The Old State Education Building - The grim story associated with the massive columned building on Washington Avenue is another one of Albany's better known hauntings. It tells of an Italian laborer who vanished while the building's foundation was being laid. His lunch and other personal effects were found where he'd last put them and it was believed that he'd somehow fallen into the excavations and his fate literally sealed when concrete was poured in over him. Whether or not the foreman realized the missing man would be entombed in the foundations varies, but most stories say he knew and didn't want to delay the work. Since then, employees venturing into certain areas of the basement have told of object being mysteriously moved, of unexplained chills, and a shadowy man just barely glimpsed out of the corner of one's eye. Some discount this haunting as an urban legend, but I grew up hearing the story that there was a body sealed in the foundation from family members. My great-grandfather worked on the construction of the Alfred E. Smith Building across the corner from the Old State Education Building.
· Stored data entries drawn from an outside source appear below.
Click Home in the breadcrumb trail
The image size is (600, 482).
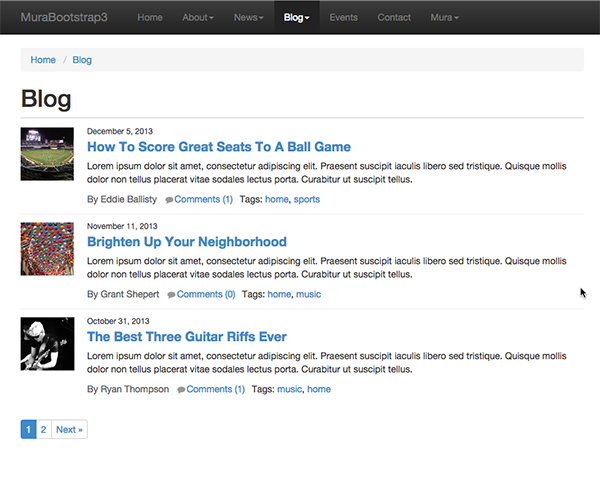click(43, 60)
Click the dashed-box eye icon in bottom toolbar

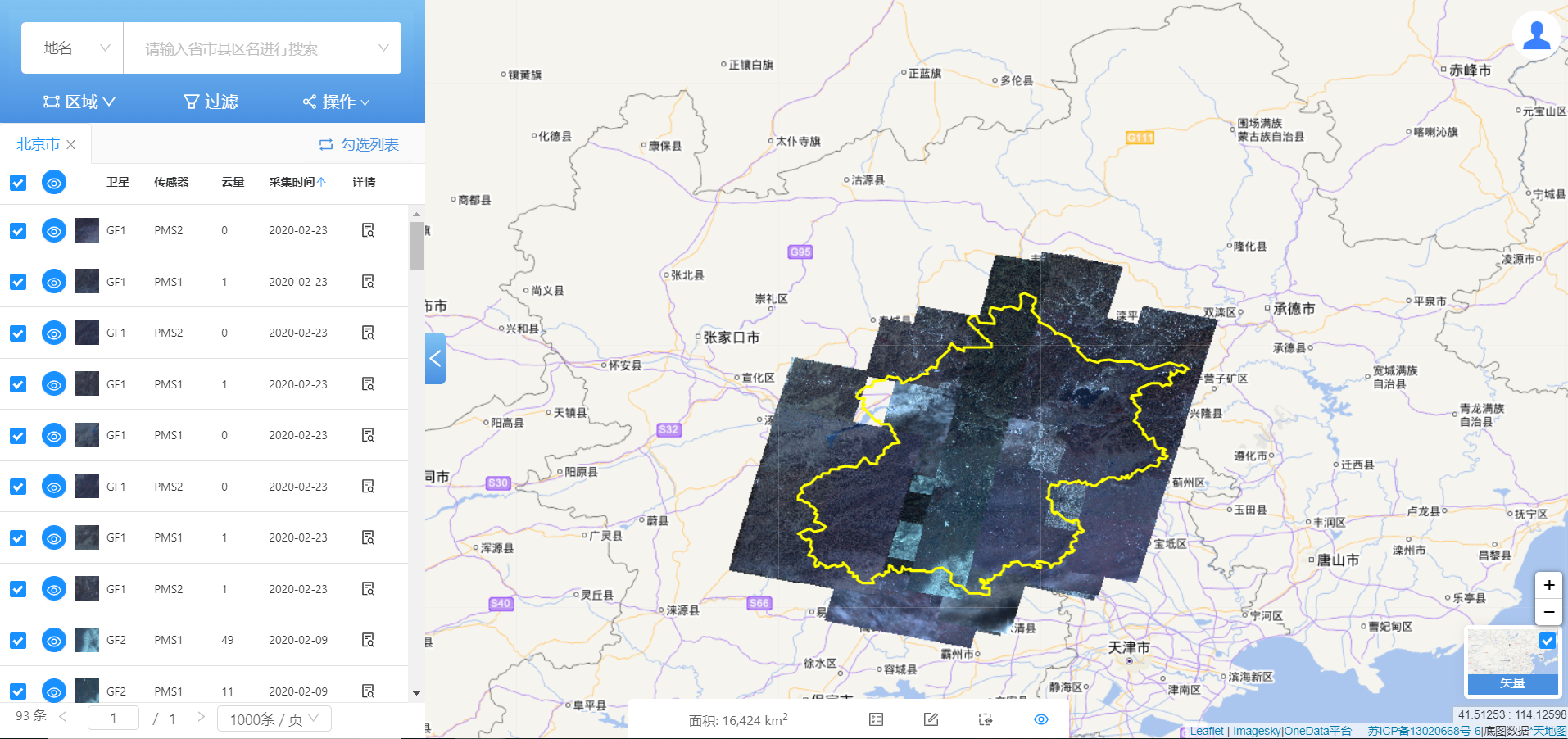pos(986,719)
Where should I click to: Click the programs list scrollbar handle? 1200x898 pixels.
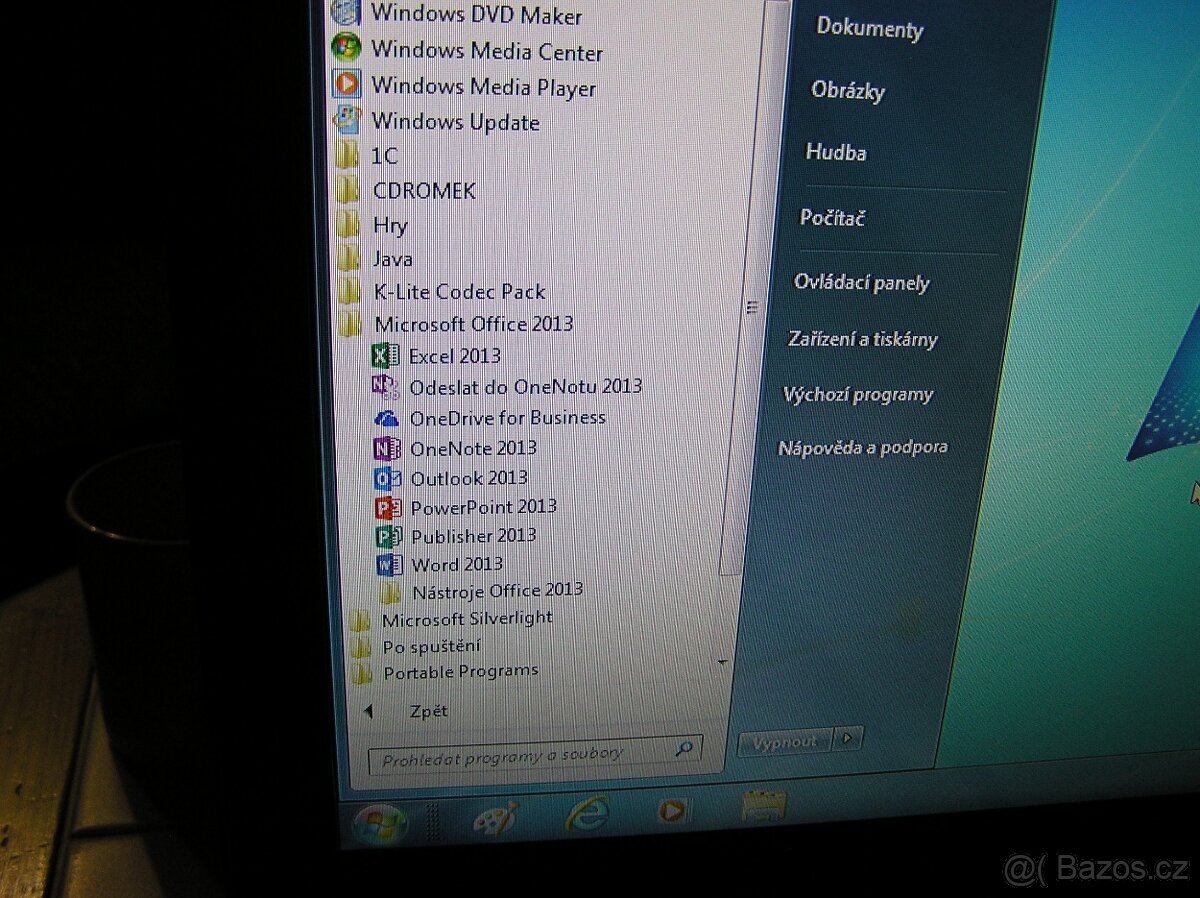(x=752, y=308)
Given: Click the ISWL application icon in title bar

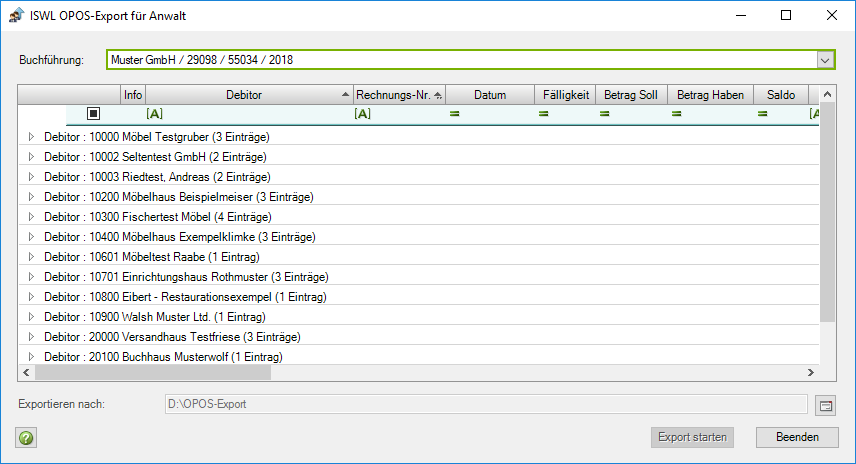Looking at the screenshot, I should [x=16, y=15].
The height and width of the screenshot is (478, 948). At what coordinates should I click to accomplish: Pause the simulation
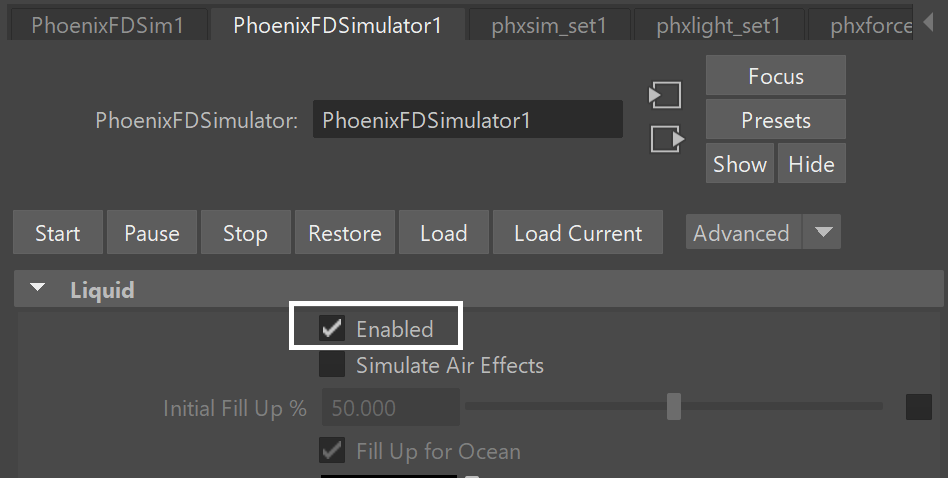pos(152,232)
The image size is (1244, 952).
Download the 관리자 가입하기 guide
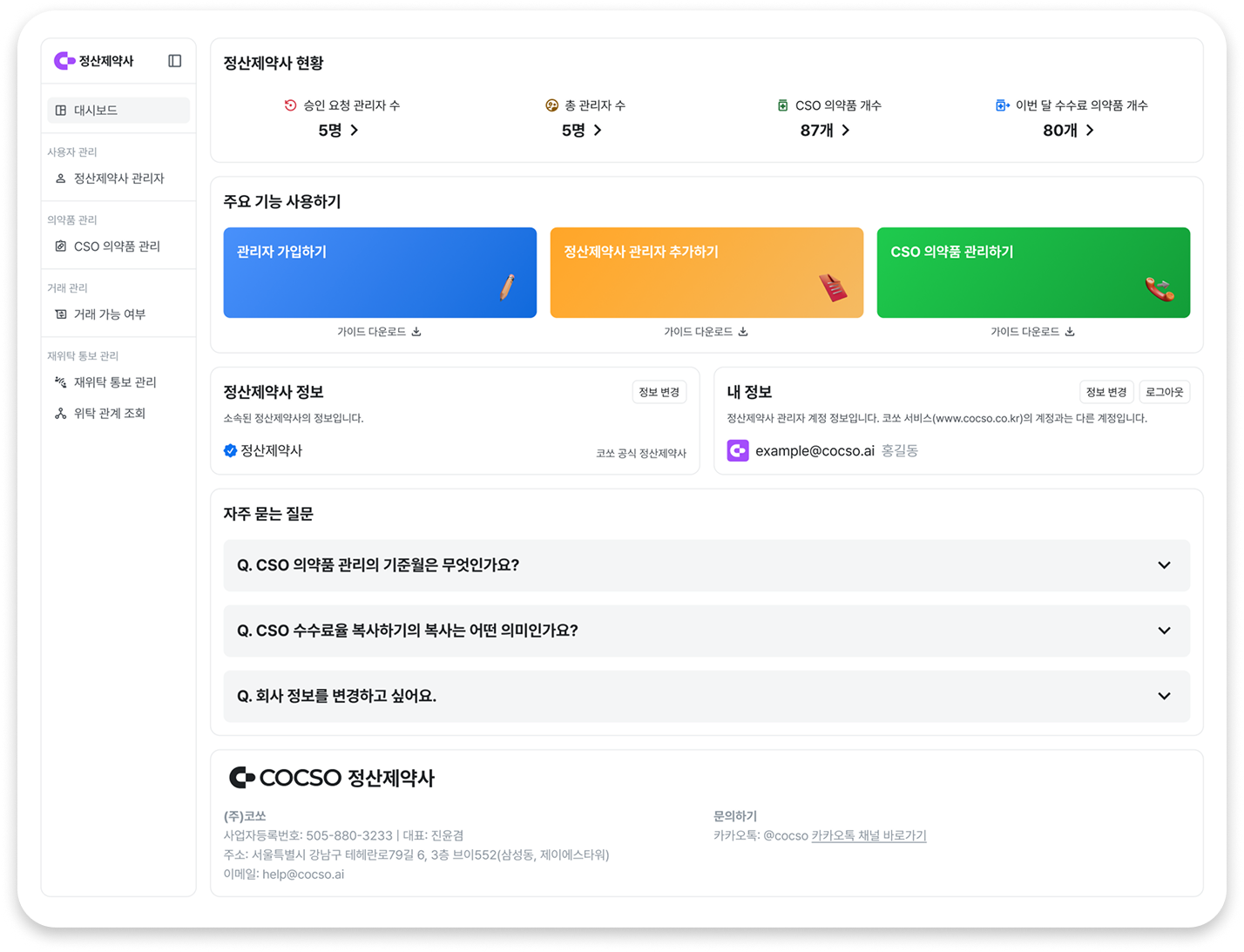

He heard the story from coworkers, old-timers who had previously worked to build the State Education Building and passed the sad tale of their lost member on to young laborers.
Other haunted sites around Albany include the Russell Sage campus on New Scotland Avenue (some of the older buildings were part of the Albany Orphanage and it's said that at least several children remain as ghosts), several houses that are now part of the College of Saint Rose (including a little girl who died in a fire), the Cherry Hill Mansion in the South End (the ghost story there is well-known and dates back to the infamous 1827 murder), the Schuyler and Ten Broeck Mansions, the Albany Rural Cemetery, the former DeWitt-Clinton Hotel, and the Cathedral of the Immaculate Conception.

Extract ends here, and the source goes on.